Attorney General Eric Holder speaks at the National Urban League annual conference, Thursday, July 25, 2013, in Philadelphia. Holder announced Thursday the Justice Department is opening a new front in the battle for voting rights in response to a Supreme Court ruling that dealt a major setback to voter protections. (AP Photo/Matt Rourke) (AP Photo/Matt Rourke)

In the wake of the Supreme Court’s decision to overturn a major provision of the Voting Rights Act, the Justice Department is suing to require Texas to pre-clear any of its voting law changes, on the grounds that it continues to discriminate against voters.

In announcing the suit, Attorney General Eric Holder vowed a nationwide battle against voting laws the DOJ considers discriminatory.

“This is the department’s first action to protect voting rights following the Shelby County decision, but it will not be our last,” Holder told the National Urban League on Thursday. He added: “My colleagues and I are determined to use every tool at our disposal to stand against discrimination wherever it is found.”

In June, the Supreme Court struck down the pre-clearance provision of the landmark civil-rights legislation, which required certain states with a history of discrimination to clear any changes to their voting laws with the federal government.

The Court determined that the formula used to cover states was outdated, effectively nullifying the pre-clearance requirement. Within 24 hours of that decision, five of the nine states under pre-clearance moved forward with new voter laws, most of them requiring some form of voter ID.

In the wake of the Court’s decision, voting rights advocates anticipate a flurry of lawsuits to try to block the new legislation, most of which is set to take effect for the 2014 midterm Congressional elections.

In addition to the lawsuits, they have one other weapon: The Voting Rights Act still has a provision known as Section 3c, which says that any state can be pulled back under the pre-clearance requirement if a court determines that it has continued to discriminate.
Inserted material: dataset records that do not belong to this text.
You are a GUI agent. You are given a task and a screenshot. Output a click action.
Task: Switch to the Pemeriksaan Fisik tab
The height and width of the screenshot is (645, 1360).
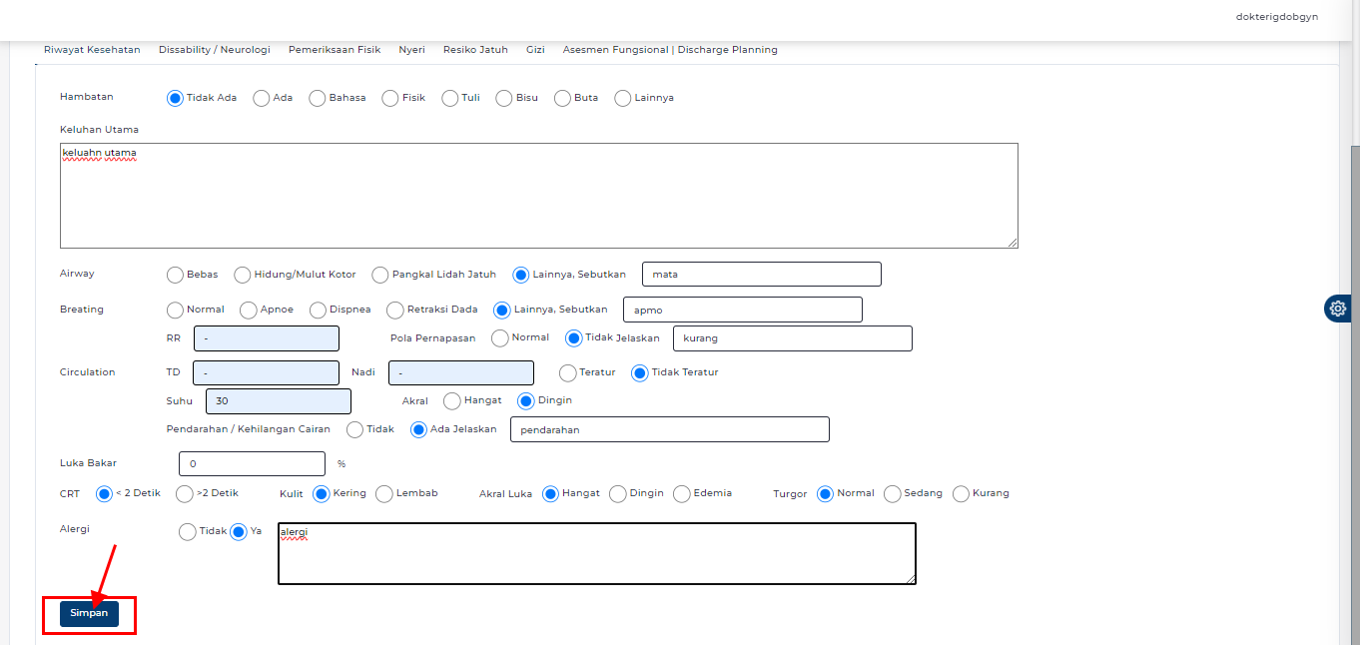click(x=335, y=49)
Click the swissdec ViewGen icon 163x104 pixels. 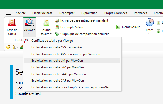point(29,23)
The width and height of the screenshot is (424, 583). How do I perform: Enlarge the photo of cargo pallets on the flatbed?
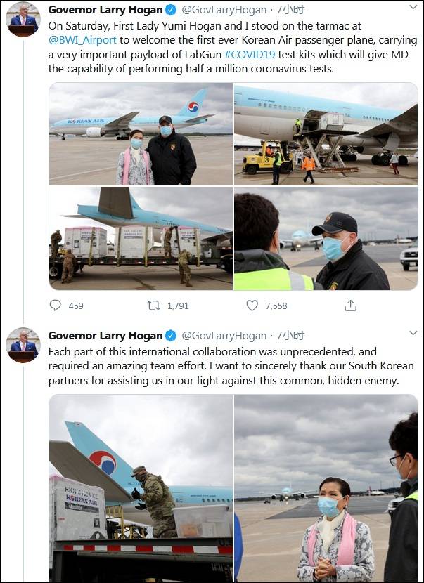(x=141, y=238)
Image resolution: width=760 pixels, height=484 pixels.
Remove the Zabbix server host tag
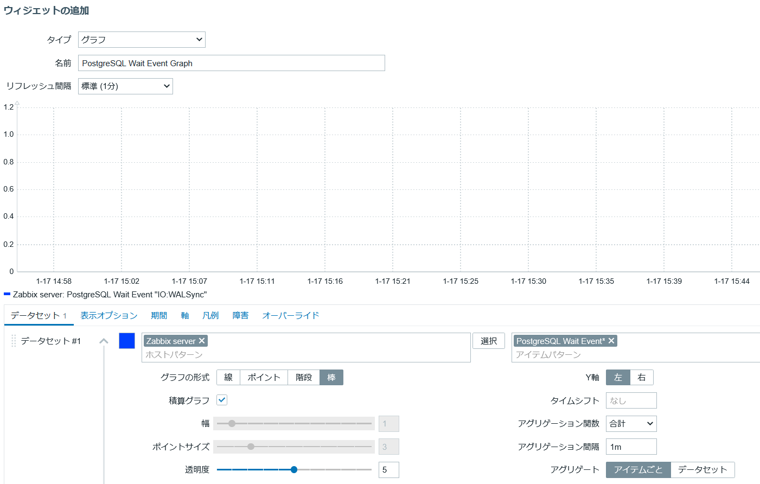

That’s what Holder intends to prove with Texas. The state was bailed in under the pre-clearance formula in 1975 for discriminating against Latino voters, and in 2012 a federal district court found that the state was trying to dilute the Latino vote by drawing redistricting maps “that would look Hispanic, but perform for Anglos.” Texas also proposed one of the strictest voter ID laws in the country, which was blocked under pre-clearance.

After the Supreme Court decision, Texas said it would move forward with its voter ID law and considered implementing the 2011 maps, although after a lawsuit was filed against the state, Gov. Rick Perry went with an interim set.

“Based on the evidence of intentional racial discrimination that was presented last year in the redistricting case, Texas v. Holder — as well as the history of pervasive voting-related discrimination against racial minorities that the Supreme Court itself has recognized – we believe that the State of Texas should be required to go through a pre-clearance process whenever it changes its voting laws and practices,” Holder said today.

“We cannot allow the slow unraveling of the progress that so many, throughout history, have sacrificed so much to achieve.”

Update: Texas’ State Attorney General Greg Abbott said in a conference call this evening that he was “disappointed in the Obama administration’s attempt to involve itself in a legal matter.”

“We believe that putting Texas back under federal oversight is unnecessary,” he said, because critics can take their complaints about voting laws to court. Abbott cited a lawsuit currently pending against Texas’ voter ID law as an example. Voting-rights advocates hope the court will strike down the law, but it isn’t likely to be resolved before the November election this year.